Earth's living and non-living components have co-evolved for 4 billion years through numerous positive and negative feedbacks. Earth and life scientists have amassed vast amounts of data in diverse fields related to planetary evolution through deep time-mineralogy and petrology, paleobiology and paleontology, paleotectonics and paleomagnetism, geochemistry and geochrononology, genomics and proteomics, and more. Yet our ability to document, model, and explore these complex, intertwined changes has been hampered by a lack of data integration from these complementary disciplines. We propose a new program of data-driven discovery in the Earth and life sciences. We want to develop, curate, and integrate diverse data resources to focus on our planet's changing near-surface oxidation state and the rise of oxygen through deep time-a critical problem that exemplifies this co-evolution and underscores the opportunities and challenges of deciphering transient characteristics of Earth's history. Using abductive reasoning applied to our newly developed "Deep-Time Data Infrastructure" to discover patterns in the evolution of our planet's environment, we will create and merge the integrated data sets, statistical methods, and visualization tools that inspire and test hypotheses applicable to modeling Earth's past and today's changing environment.

Deep Carbon Observatory (2017 - Present)

Recent advances in data generation techniques, whether by experiments, measurements or computer simulation, quickly provide complex data characterized by source heterogeneity, multiple modalities, often high volume, high dimensionality, and multiple scales (temporal, spatial, and function).

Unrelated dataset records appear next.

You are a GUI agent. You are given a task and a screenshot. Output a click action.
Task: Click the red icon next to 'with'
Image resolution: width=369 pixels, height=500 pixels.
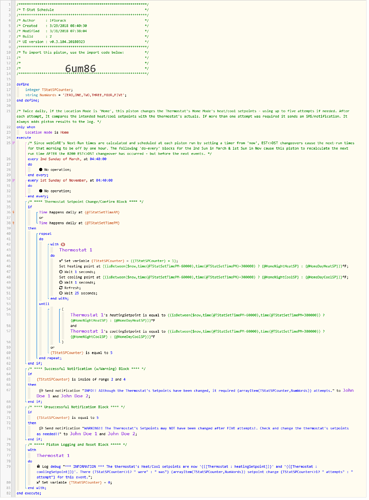63,244
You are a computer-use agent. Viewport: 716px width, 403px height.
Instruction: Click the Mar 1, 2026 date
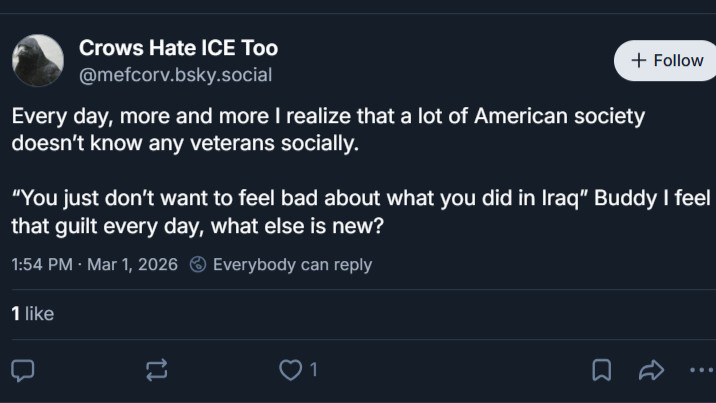[x=132, y=265]
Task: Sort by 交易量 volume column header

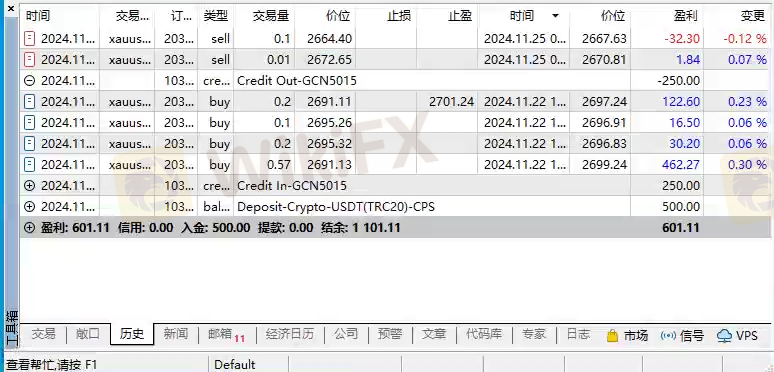Action: click(x=271, y=16)
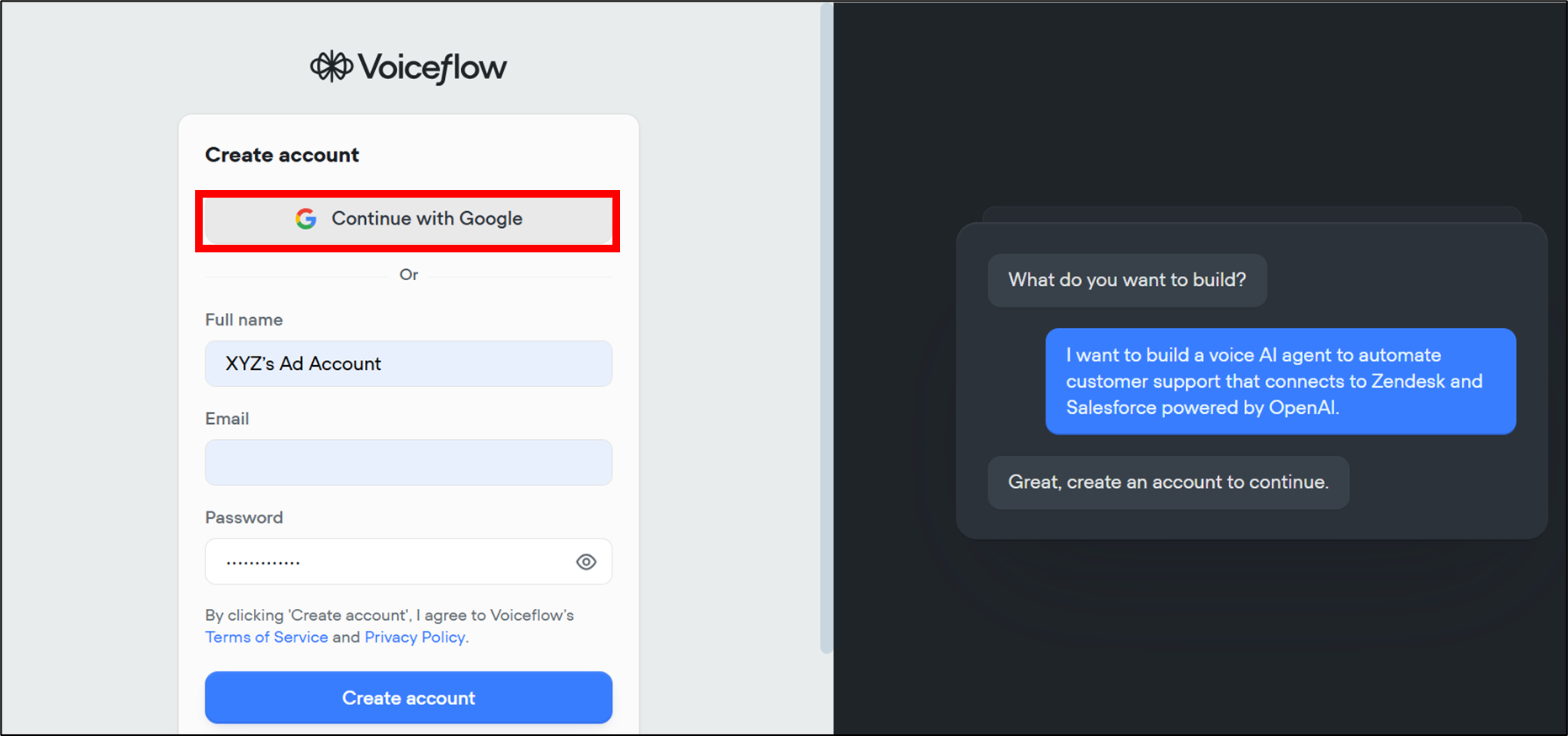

In turn, science and engineering disciplines are rapidly becoming more and more data driven by a variety of goals (the Deep Carbon Observatory is an exemplar); higher sample throughput, high resolution, additional physics/ chemistry/ biology, new instrumentation, and new integrated databases all with the ultimate aim of better understanding/modeling of the complex systems and their dynamics that underlie the processes being studied. However, analyzing libraries of complex data requires managing the inherent complexity to allow integration of the information and knowledge across multiple scales and spanning traditional disciplinary boundaries. Significant advances in methods, tools and applications for data science and informatics over the last five years can now be applied to multi- and inter-disciplinary problem areas. Virtual Observatories, Virtual Organizations, complex networks, linked data across systems, full life cycle data management, data integration, citation and attribution are now increasingly becoming an integral part of projects whether small (few people, one organization, modest data needs) or the very large (many investigators, organizations, diverse data needs).

Given this increasing data deluge, it is clear that each of the Directorates in the Deep Carbon Observatory face diverse data science and data management needs to fulfill both their decadal strategic objectives and their day-to-day tasks. This project will assess in detail the data science and data management needs for each DCO directorate and for the DCO as a whole, using a combination of informatics methods; use case development, requirements analysis, inventories and interviews.